The PHOS Camden Football Club is an Australian rules football club based in the south western suburbs of Adelaide which was formed in 1994 as a merger between the Plympton High Old Scholars Football Club and Camden Football Club, who had broken away from an existing merger with the Greek Football Club. The club has participated in the South Australian Amateur Football League since being formed.

== A-Grade Premierships ==
- South Australian Amateur Football League Division 1 (2)
  - 2000
  - 2002
- Channel 9 Adelaide Football League Division 3 (1)
  - 2015

== Merger history ==
PHOS Camden was formed in 1994 through the amalgamation of Plympton High Old Scholars Football Club and the remnants of the Camden Football Club.

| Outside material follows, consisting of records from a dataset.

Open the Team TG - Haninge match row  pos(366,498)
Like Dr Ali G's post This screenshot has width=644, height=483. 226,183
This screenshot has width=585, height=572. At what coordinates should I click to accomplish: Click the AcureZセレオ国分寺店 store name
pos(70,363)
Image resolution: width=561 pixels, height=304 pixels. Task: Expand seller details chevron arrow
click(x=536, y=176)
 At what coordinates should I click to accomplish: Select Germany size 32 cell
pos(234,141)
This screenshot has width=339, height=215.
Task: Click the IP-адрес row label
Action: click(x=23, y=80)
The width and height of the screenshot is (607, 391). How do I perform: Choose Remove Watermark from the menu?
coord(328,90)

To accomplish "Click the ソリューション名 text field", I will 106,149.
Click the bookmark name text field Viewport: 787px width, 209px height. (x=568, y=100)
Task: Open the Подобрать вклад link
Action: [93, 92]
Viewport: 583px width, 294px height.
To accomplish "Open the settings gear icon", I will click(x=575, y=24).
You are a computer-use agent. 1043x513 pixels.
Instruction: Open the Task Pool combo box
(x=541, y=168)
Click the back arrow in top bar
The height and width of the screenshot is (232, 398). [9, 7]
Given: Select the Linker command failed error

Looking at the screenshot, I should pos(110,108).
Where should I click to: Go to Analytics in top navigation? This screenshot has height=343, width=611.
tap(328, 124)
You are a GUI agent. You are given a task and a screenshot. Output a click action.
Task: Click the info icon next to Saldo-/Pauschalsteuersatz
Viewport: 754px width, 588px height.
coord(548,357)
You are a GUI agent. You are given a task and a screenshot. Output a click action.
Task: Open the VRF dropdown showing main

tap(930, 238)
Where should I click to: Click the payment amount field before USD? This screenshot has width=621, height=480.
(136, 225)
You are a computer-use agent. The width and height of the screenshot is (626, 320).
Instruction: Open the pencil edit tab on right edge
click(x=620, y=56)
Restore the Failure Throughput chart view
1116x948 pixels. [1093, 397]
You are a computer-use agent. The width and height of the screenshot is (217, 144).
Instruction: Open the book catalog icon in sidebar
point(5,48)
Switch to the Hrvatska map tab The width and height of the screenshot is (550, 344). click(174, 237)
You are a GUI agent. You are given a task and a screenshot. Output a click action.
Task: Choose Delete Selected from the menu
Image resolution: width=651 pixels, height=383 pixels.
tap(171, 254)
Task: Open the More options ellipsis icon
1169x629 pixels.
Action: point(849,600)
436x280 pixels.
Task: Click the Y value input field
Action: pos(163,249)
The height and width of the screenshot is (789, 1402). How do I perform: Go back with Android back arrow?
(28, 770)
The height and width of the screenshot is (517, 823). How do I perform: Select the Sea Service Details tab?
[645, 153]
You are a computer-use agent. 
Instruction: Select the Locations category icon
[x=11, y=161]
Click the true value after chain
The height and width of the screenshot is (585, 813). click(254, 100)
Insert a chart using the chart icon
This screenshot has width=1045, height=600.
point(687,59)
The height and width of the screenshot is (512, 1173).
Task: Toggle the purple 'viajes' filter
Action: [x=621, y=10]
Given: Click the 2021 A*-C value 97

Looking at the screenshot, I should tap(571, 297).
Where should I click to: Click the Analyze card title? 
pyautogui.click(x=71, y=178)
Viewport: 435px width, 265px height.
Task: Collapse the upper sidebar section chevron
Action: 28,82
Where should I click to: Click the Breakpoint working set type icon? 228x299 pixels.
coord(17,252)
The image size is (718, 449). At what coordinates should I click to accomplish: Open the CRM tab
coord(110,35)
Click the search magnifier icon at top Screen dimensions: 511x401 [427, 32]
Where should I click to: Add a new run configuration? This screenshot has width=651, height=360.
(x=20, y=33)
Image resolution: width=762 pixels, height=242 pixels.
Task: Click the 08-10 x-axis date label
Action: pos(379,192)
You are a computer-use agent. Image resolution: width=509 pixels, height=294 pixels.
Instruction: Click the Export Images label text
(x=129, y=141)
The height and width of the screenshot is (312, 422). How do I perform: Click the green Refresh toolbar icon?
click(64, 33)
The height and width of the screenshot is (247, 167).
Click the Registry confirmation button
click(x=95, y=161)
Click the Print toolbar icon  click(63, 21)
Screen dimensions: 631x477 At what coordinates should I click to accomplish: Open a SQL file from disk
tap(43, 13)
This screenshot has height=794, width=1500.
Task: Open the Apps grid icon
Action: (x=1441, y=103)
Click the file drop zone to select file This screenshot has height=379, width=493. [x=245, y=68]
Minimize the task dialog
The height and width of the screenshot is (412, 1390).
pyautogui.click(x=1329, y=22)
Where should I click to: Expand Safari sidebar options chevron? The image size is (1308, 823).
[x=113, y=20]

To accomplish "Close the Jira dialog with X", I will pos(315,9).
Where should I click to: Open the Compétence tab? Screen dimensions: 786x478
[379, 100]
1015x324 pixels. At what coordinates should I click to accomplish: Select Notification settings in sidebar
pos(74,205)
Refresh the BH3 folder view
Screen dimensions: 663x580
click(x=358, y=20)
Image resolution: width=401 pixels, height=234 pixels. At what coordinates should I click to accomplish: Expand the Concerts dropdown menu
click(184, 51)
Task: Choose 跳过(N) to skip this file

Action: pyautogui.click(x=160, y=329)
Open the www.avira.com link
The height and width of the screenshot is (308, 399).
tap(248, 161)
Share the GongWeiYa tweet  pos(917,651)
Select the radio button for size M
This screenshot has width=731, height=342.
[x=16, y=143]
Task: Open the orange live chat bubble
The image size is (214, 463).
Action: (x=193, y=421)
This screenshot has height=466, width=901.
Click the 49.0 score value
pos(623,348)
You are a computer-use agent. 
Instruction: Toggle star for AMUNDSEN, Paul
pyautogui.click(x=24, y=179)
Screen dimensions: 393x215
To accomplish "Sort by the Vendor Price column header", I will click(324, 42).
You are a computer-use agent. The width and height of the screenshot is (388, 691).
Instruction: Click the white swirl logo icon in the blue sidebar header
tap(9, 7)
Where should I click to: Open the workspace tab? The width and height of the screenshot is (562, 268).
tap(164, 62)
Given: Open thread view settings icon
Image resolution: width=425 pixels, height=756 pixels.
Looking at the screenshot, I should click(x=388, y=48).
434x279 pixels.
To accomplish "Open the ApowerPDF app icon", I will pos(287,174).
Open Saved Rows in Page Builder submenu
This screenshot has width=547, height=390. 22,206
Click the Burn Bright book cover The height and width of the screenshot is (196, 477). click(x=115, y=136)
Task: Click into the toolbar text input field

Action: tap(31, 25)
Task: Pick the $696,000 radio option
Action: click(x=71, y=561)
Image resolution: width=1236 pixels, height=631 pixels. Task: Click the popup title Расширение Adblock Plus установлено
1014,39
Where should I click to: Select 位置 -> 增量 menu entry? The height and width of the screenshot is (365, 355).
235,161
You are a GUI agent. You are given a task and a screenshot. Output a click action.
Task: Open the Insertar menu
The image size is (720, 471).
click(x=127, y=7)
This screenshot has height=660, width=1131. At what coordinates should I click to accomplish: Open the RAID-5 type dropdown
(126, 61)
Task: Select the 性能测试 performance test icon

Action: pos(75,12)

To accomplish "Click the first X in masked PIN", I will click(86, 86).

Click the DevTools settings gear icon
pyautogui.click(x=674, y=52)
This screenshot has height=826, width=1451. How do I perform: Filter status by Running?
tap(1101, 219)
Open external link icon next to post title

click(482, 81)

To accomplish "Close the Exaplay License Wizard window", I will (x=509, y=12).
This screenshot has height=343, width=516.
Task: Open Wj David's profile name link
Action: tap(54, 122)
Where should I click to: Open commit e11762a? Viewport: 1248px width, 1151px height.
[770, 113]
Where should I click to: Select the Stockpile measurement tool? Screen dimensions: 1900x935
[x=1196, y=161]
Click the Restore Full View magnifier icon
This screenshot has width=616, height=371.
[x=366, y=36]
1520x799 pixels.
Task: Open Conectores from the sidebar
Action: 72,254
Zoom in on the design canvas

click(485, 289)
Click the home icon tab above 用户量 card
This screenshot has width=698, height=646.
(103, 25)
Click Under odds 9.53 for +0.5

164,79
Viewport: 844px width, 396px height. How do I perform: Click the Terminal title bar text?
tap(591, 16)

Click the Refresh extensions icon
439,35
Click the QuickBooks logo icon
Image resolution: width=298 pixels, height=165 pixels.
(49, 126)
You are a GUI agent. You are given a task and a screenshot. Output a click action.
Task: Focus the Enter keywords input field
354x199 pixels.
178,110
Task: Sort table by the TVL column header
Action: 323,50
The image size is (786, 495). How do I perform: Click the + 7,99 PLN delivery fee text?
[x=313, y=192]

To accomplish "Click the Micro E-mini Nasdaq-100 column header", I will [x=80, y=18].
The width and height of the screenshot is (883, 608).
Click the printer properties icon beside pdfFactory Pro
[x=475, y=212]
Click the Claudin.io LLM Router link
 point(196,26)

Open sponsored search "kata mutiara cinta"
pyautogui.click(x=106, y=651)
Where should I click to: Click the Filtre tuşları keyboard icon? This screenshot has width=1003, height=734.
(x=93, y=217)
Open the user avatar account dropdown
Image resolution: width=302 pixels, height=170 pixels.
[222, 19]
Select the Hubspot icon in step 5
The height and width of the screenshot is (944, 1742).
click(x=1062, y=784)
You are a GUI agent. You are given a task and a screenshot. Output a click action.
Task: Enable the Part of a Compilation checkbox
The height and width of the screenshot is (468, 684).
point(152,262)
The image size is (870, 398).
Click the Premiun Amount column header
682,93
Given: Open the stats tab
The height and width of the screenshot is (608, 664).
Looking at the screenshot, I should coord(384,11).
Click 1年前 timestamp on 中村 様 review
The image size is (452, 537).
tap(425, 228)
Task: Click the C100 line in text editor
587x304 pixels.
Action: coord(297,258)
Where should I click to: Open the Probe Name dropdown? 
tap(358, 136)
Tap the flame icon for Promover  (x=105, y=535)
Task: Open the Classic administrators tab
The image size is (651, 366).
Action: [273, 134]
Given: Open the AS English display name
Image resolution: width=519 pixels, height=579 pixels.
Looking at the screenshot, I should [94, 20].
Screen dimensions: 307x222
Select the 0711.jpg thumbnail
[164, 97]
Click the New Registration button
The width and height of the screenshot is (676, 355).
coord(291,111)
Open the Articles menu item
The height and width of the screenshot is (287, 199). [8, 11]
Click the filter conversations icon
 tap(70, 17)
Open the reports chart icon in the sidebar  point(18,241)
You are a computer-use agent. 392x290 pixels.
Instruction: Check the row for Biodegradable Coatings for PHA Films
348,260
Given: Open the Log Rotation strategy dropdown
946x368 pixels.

=== Plympton High Old Scholars (PHOS) ===
The Plympton High Old Scholars Football Club was formed in 1971 and based at Myer Oval (later to be known as N. S. Bull Memorial Oval), behind the former Plympton High School. In 1994 the club relocated to Camden Oval as part of a merger with the remnants of the former Camden Football Club to become PHOS Camden.

A-Grade Premierships
- South Australian Amateur Football League A3 (1)
  - 1989
- South Australian Amateur Football League A4 (1)
  - 1979
- South Australian Amateur Football League A5 (2)
  - 1972
  - 1977

=== Camden ===

The Camden Football Club Mid-Southern Football Association. Camden Football Club began in 1929 in the then Glenelg Districts Football Association when a group of friends, who lived in Camden, decided to form a football club.
The club colours were decided as chocolate and blue (the State colours of the time) and the jumper design was alternate chocolate and blue stripes. and continued in the Glenelg District Football Association and remained in that competition throughout its name changes until it folded at the end of 1986, then known as the Southern Metropolitan Football League. In 1987 the club merged with Greek Football Club to form the Greek Camden Football Club. This merger would last until 1993 when the club split back into Greek and Camden, with Camden forming a new merger with the Plympton High Old Scholars Football Club to form the PHOS Camden Football Club.

A-Grade Premierships

- Glenelg District Football Association (1)
  - 1937
- Glenelg-South-West District Football Association A1 (1)
  - 1959
- Glenelg-South Adelaide Football Association A1 (4)
  - 1972
  - 1974
  - 1975
  - 1976

==== Greek Camden ====

The Greek Camden Football Club was formed in 1987 from a merger of the Greek Football Club and the Camden Football Club. In 1994 the club split back into Greek and Camden, with Greek forming a new merger with the Henley District and Old Scholars Football Club to form the Henley Greek Football Club, and Camden forming a new merger with the Plympton High Old Scholars Football Club to form the PHOS Camden Football Club.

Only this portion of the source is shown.